Document section ::

--*--

Policy Search

Policy Search#

The training of a reinforcement learning loop is a process that aims to generate a policy that leads to the reward being maximised. This is an optimisation process; instead of optimising specific values, we are trying to optimise the policy defining the action. It is easiest to imagine this policy as a discrete variable to be optimised, i.e., should the policy be policy A or policy B. However, if we break the policy down into constituent parts, we can see the continuous nature of the problem. Consider the robot vacuum example; there are two parameters that can be controlled: how large the rotations of the vacuum are (\(r\)) and how frequently it does so (\(p\)). This is shown visually for a few positions in policy space in vacuum.

Let’s consider two possible policies for the LunarLander-v3 environment. One will be the modulo example used before, and the other will be a more logical approach, where the lunar is moved left or right based on the position in the x dimension and the downward thruster is only used when the y velocity is greater than some threshold.

def modulo_policy(step, obs):
    """
    Returns and action based on the modulo of the step in the episode.
    
    :param step: The step in the episode.

--*--

Provided records ::
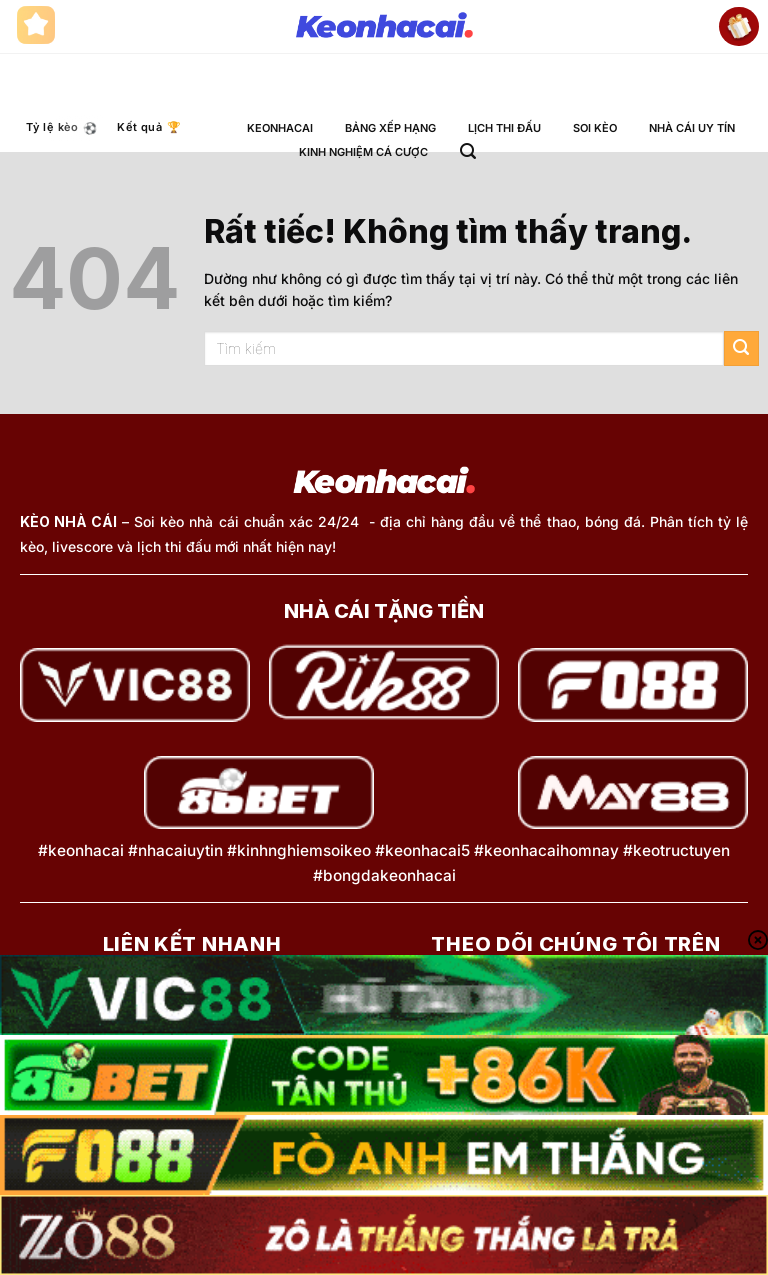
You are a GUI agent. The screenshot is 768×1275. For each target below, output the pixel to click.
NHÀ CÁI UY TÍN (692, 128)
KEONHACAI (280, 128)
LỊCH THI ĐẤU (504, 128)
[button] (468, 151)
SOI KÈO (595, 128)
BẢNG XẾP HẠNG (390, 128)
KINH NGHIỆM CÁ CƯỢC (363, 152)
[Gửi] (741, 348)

--*--

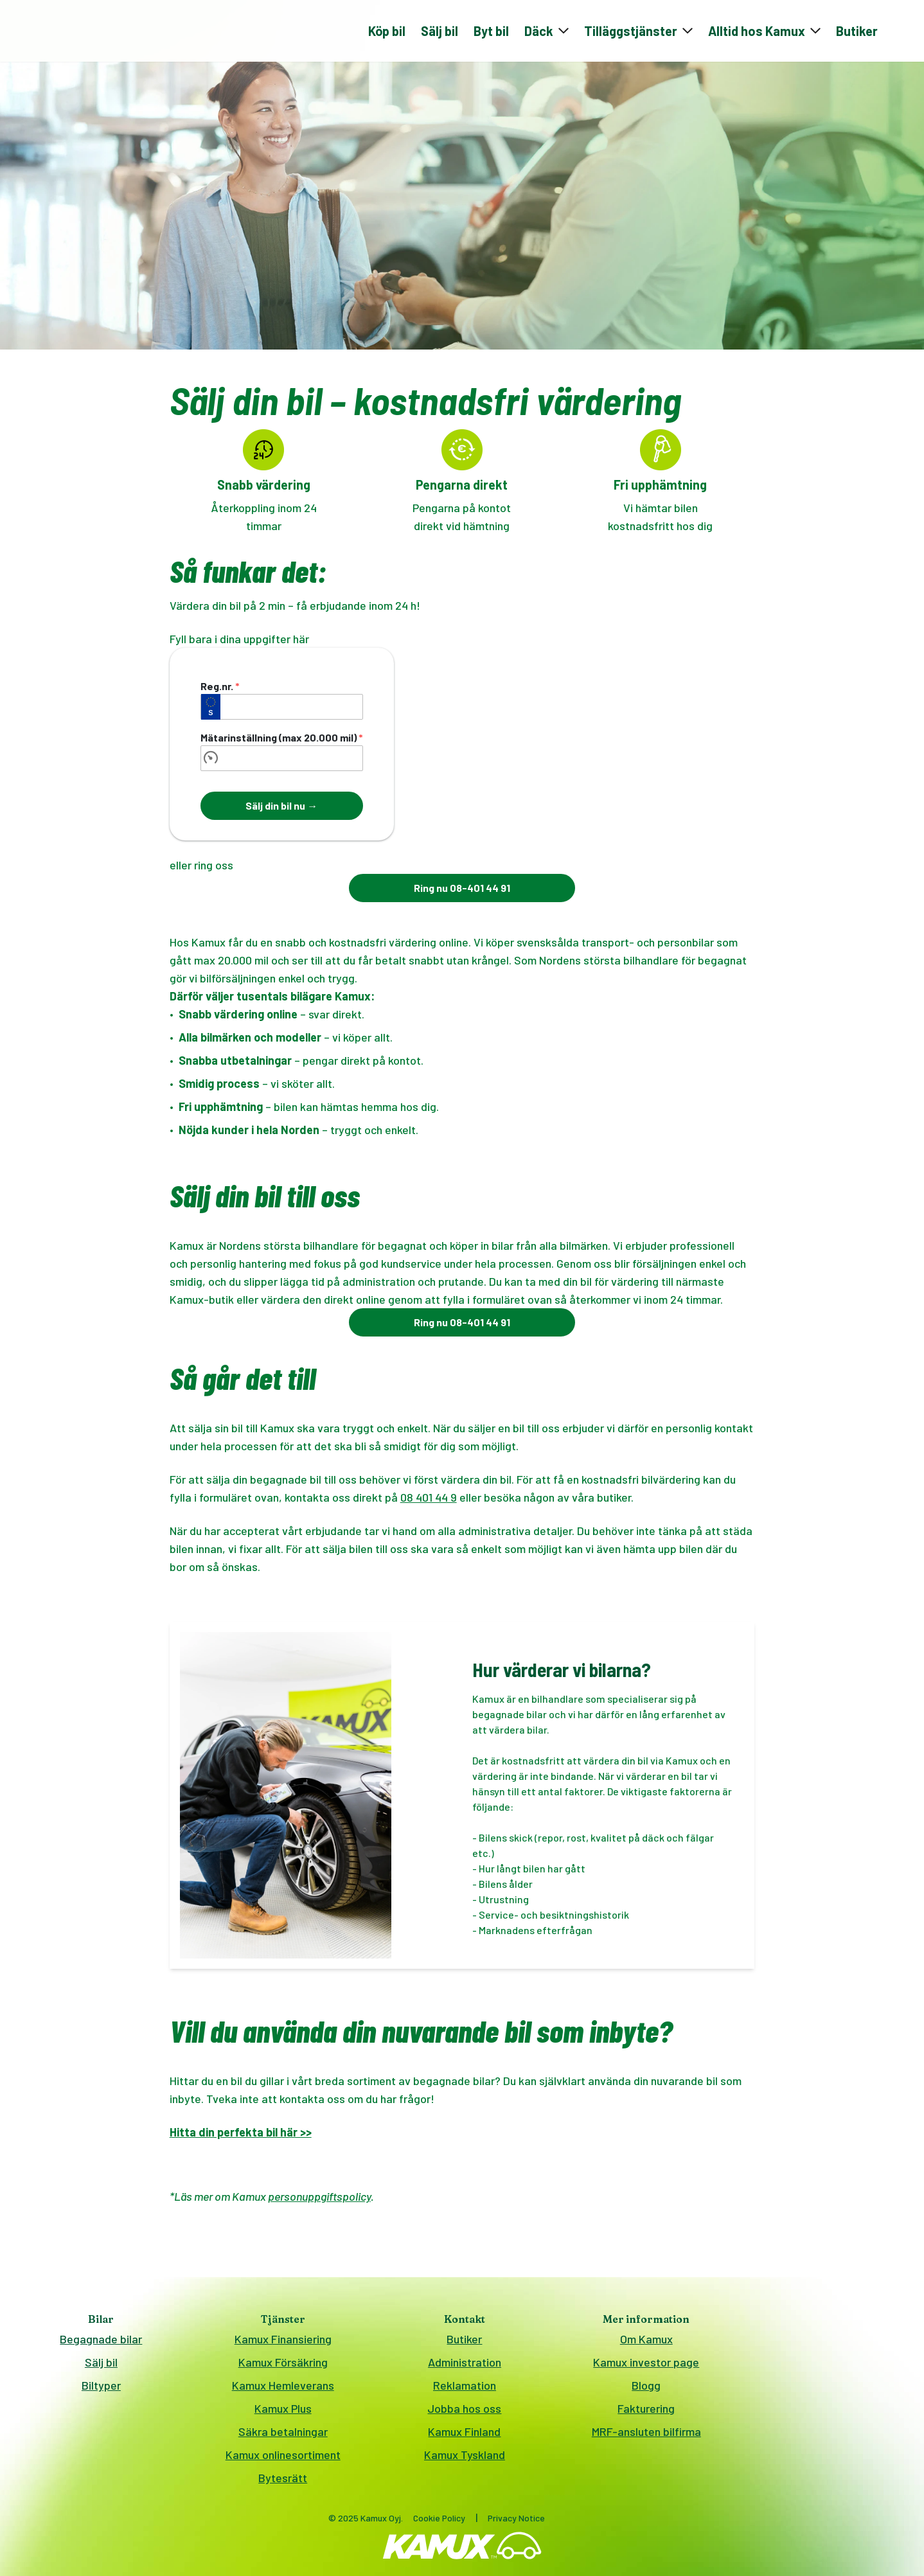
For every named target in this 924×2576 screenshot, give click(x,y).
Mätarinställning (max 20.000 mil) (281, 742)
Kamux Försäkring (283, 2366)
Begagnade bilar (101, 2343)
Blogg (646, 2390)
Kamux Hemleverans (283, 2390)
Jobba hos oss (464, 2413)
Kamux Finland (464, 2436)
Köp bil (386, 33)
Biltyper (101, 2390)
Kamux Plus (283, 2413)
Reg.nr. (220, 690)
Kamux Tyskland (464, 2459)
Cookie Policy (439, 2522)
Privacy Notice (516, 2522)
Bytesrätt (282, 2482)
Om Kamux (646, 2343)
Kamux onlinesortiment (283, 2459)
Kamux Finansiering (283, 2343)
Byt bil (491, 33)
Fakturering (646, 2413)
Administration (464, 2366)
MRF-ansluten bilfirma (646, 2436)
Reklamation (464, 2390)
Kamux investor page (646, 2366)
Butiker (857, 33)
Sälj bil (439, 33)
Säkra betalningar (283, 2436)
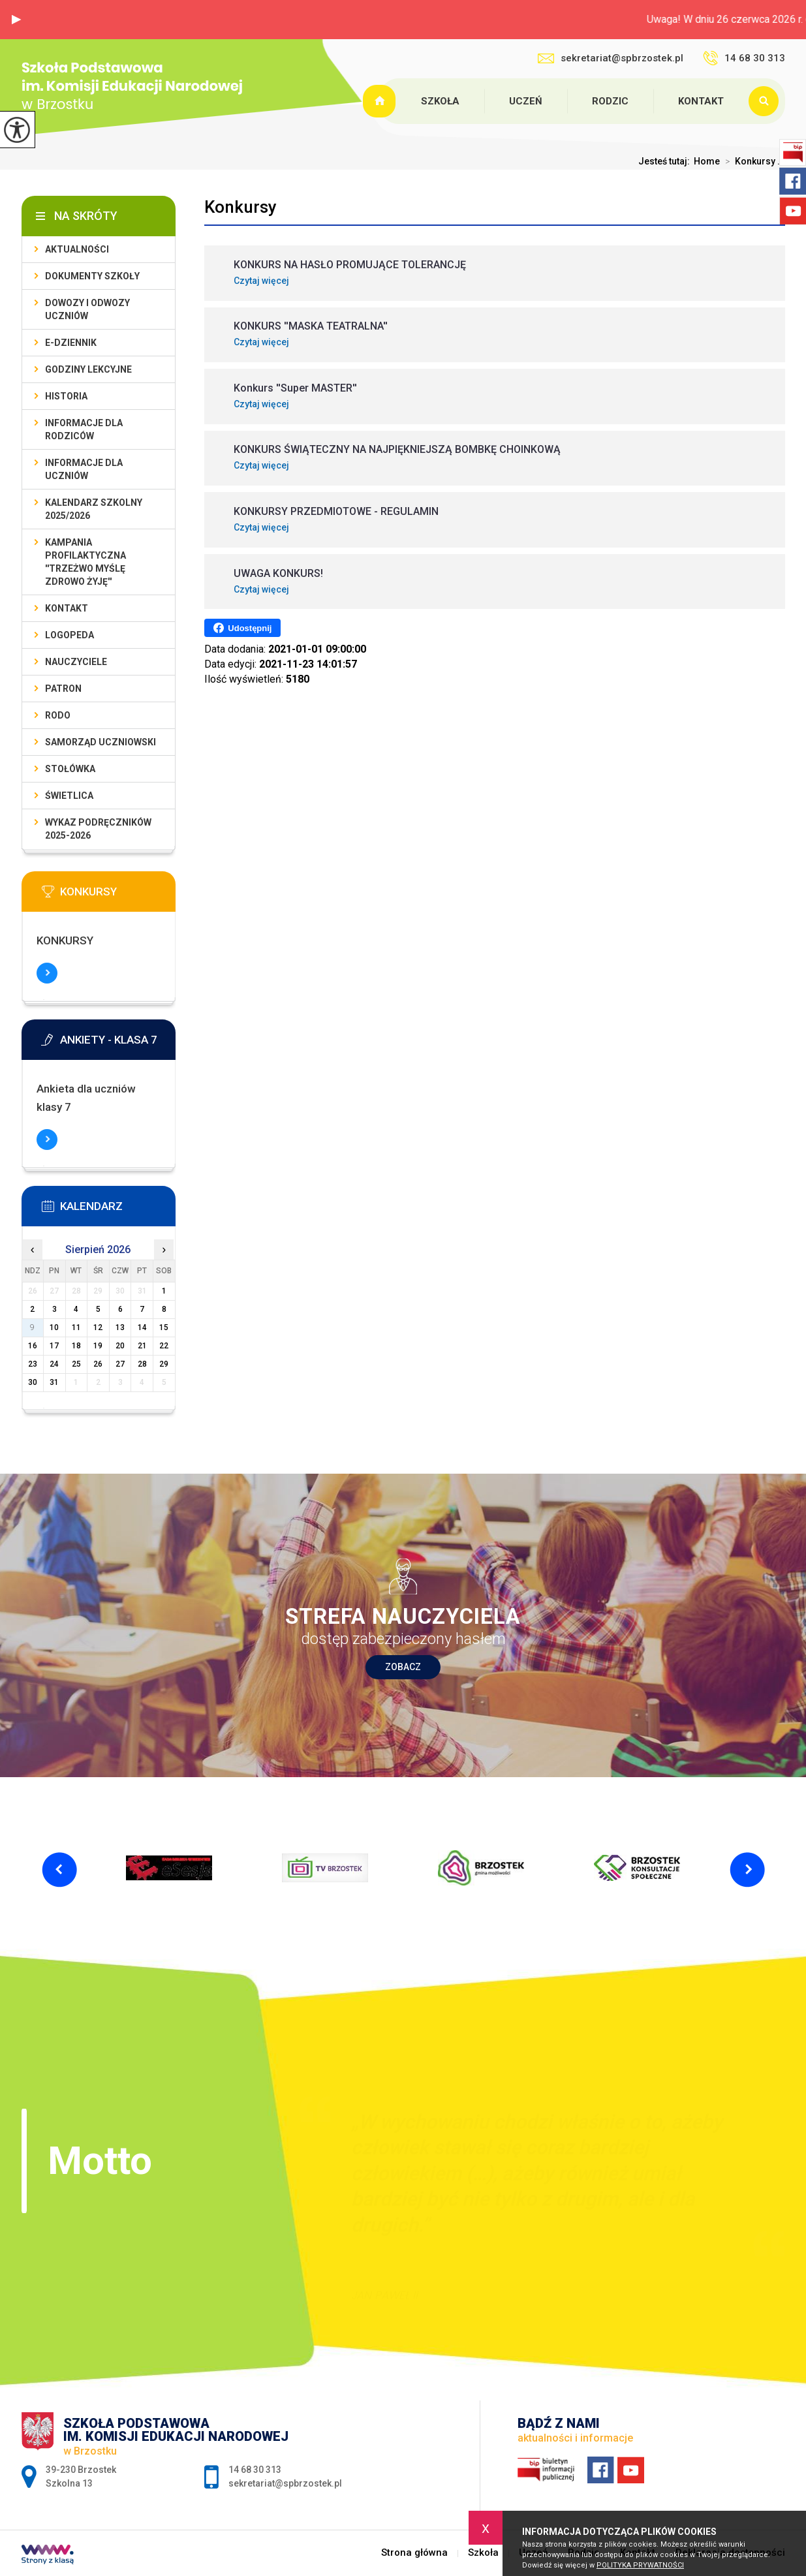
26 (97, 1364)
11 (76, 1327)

--*--

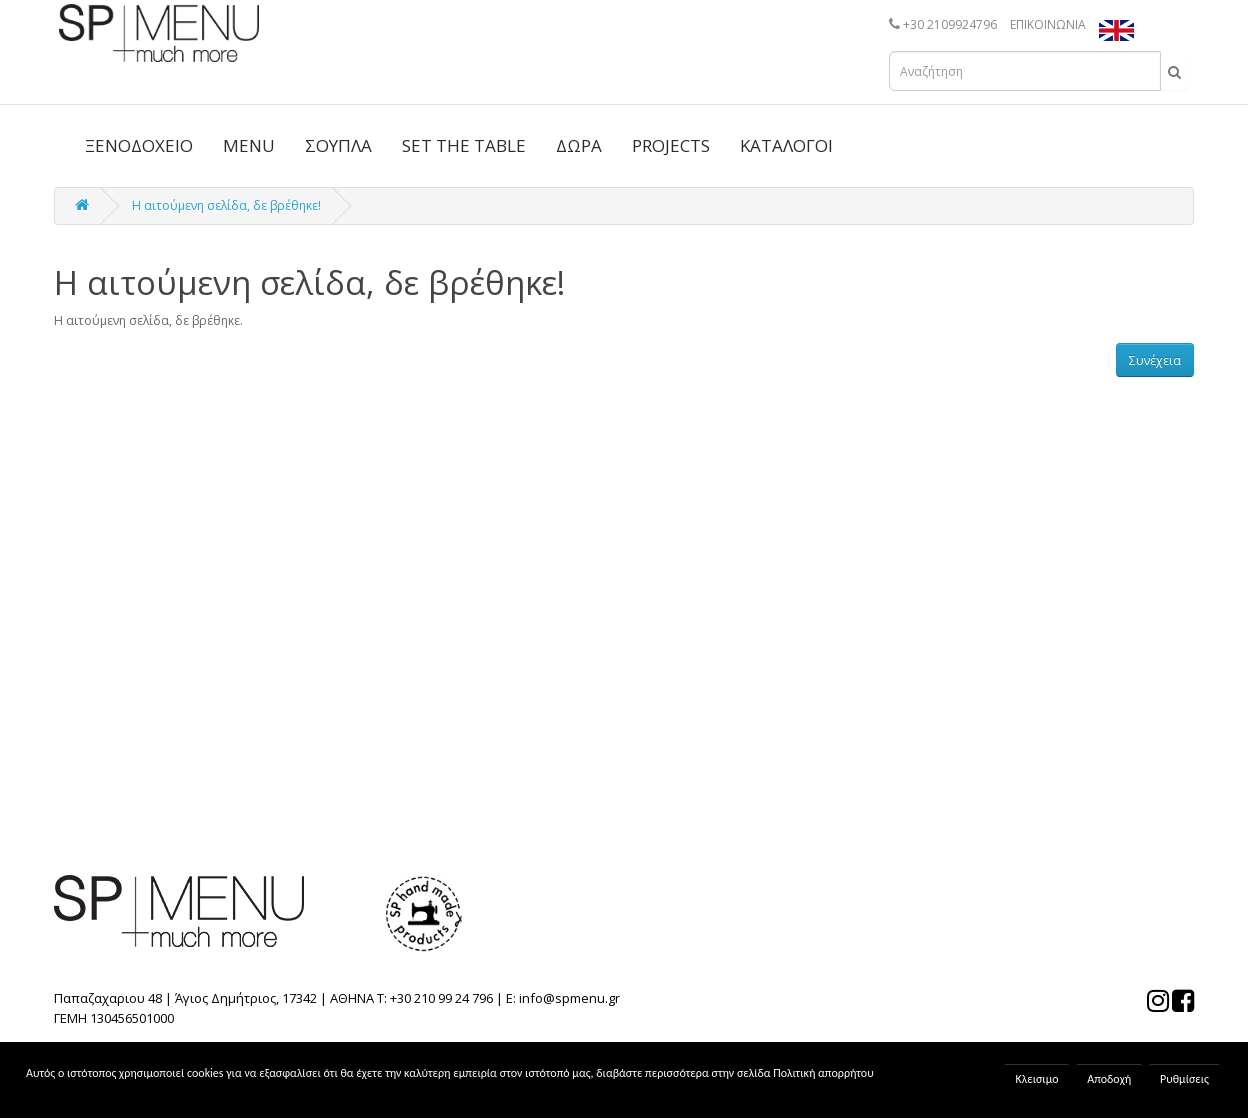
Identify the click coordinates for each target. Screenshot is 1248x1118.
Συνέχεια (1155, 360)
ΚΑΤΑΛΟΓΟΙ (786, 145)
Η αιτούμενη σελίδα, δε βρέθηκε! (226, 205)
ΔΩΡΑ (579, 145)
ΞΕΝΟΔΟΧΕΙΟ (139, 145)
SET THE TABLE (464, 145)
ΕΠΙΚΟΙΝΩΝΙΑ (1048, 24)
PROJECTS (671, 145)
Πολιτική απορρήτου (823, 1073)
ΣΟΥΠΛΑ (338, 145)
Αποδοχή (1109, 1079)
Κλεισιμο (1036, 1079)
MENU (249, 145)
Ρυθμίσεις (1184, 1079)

--*--

Problems and tasks ::
a - Answer each of these statements about the policy search text with yes or no, and quote the exact words of the text that decide it.
(i) The robot vacuum example has two parameters that can be controlled.
(ii) In the second LunarLander-v3 policy, the downward thruster fires when the x position exceeds a threshold.
(iii) The text describes training a reinforcement learning loop as an optimization process.
b - Write the next part of the policy search text, starting right after its last line.

Answers for the tasks ::
a -
(i) Yes: "there are two parameters that can be controlled"
(ii) No: "the downward thruster is only used when the y velocity is greater than some threshold"
(iii) Yes: "This is an optimisation process"

b -
    :return: The action to take.
    """
    return step % 4

def logical_policy(step, obs):
    """
    A more logical policy that takes into account the observation.
    
    :param obs: The observation.
    :return: The action to take.
    """
    x_pos = obs[0]
    y_vel = obs[3]
    if y_vel < -0.4:
        return 2
    elif x_pos < -0.1:
        return 3
    elif x_pos > 0.1:
        return 1
    else:
        return 0
    

We can now compare the two policies, over 500 episodes of the LunarLander-v3, to see which performs best.

import gymnasium as gym
import numpy as np

env = gym.make('LunarLander-v3', render_mode='rgb_array')

policies = [modulo_policy, logical_policy]
total_rewards = np.zeros((2, 500))
render = [None, None]
for i, policy in enumerate(policies):
    for repeat in range(total_rewards.shape[1]):
        current_rewards = 0
        obs = env.reset()[0]
        current_render = []
        for step in range(env.spec.max_episode_steps):
            action = policy(step, obs)
            obs, reward, terminated, truncated, info = env.step(action)
            current_rewards += reward
            current_render.append(env.render())
            if terminated:
                break
        if current_rewards > total_rewards[i].max():
            render[i] = current_render
        total_rewards[i, repeat] = current_rewards

        env.close()

We can now compare the total reward from each episode.

import matplotlib.pyplot as plt

fig, ax = plt.subplots()

ax.hist(total_rewards[0], label='Modulo Policy', density=True)
ax.hist(total_rewards[1], label='Logical Policy', density=True)
ax.legend()
ax.set_xlabel('Reward')
ax.set_ylabel('p(Reward)')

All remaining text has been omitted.